У Куна остались жена и трое детей – сын семиклассник и две девочки помладше. Сын Андрей был высоким, нескладным шестнадцатилетним, стеснительным парнем, если отца со дня ареста доставали из-за имени, то сына дразнили в школе «куночкой». Сразу после смерти отца, Андрей бросил дневную школу и пошел работать. Попал он в бригаду Бердникова, и Марта, глядя, как он неумело тюкает топором, удивлялась, как у такого сильного, ловкого, жадного до работы Адольфа, получился такой сын. Под стать худой, больной матери. Несколько раз Марта подходила, показывала, как правильно стоять, чтоб не порубить себе ноги, как правильно держать топор. Да и во время работы приглядывала за ним, и это спасло Куну жизнь. Когда спилили очередное дерево, у рабочего соскользнул багор, и сосна, крутнувшись на пеньке, стала падать в сторону Куна, ему кричали, махали, чтоб убегал, но Андрей лишь растерянно топтался на месте. Проваливаясь в глубоком снегу, Марта все же успела добежать до Андрея и толкнуть его. Сразу за этим почувствовала сильную боль в плече, рухнула лицом в снег и потеряла сознание…

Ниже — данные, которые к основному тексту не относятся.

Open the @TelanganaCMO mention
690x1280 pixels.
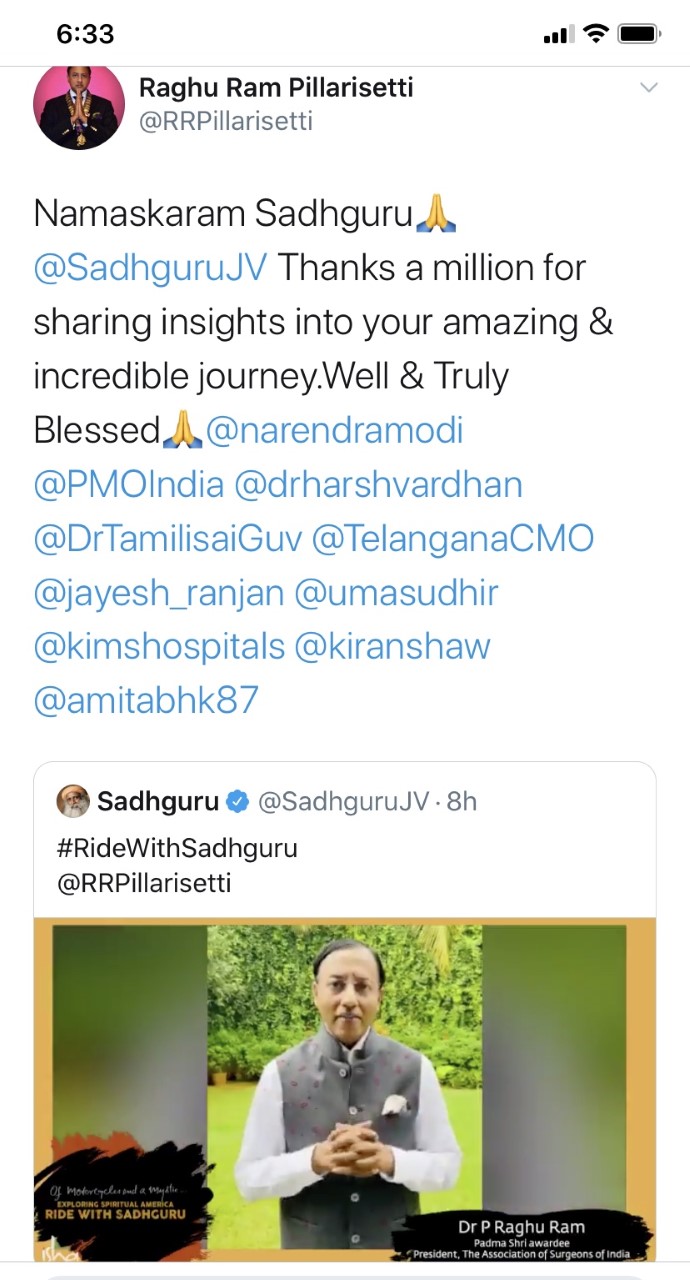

Много лет назад, вот так же спасая Марту от падающего дерева, Бердников отделался легкими ушибами. Марте повезло меньше, у нее было пробито плечо. Фельдшер Татьяна Ивановна побоялась везти Марту в райцентр:
– По такой дороге не довезем.
– Но что-то вы сможете сделать? – потрясал над головой кулаками Ножигов.
– Хирурга надо и хорошего.
– Хирурга?
Через несколько минут Ножигов уже ехал в райцентр. Он гнал газик так, словно умирала его родная дочь, несколько раз машину заносило, и он чуть не улетал в кювет, но скорость не сбавлял… Подлетел к районной больнице и спросил у первой же попавшейся на пути медсестры:
– Кто тут самый хороший хирург?
– Борис Соломонович. Кто же еще? – удивилась сестра такому вопросу.
– Как его найти?
– В кабинете. Второй этаж и направо. На двери написано: «Гуревич».
Хирург был на месте, худой, старый еврей с жидкой бородкой.
– Борис Соломонович, – с порога заговорил Ножигов, – вы должны нам помочь. Нужно срочно ехать в Красное, там умирает женщина.
– Обратитесь к Яковлеву, он хороший хирург и, уверяю вас, справится прекрасно.
– Нужен самый лучший хирург, на женщину в лесу упало дерево, пробито плечо. Собирайтесь, дорога каждая минута. Я прошу вас.
– Это ваша дочь, жена? Боже, о чем я спрашиваю, ваша дочь и лесозаготовки. Старость, совсем из ума выжил. Конечно, я еду.
– Как же ее угораздило? – уже в машине поинтересовался Гуревич. – Первый год в лесу?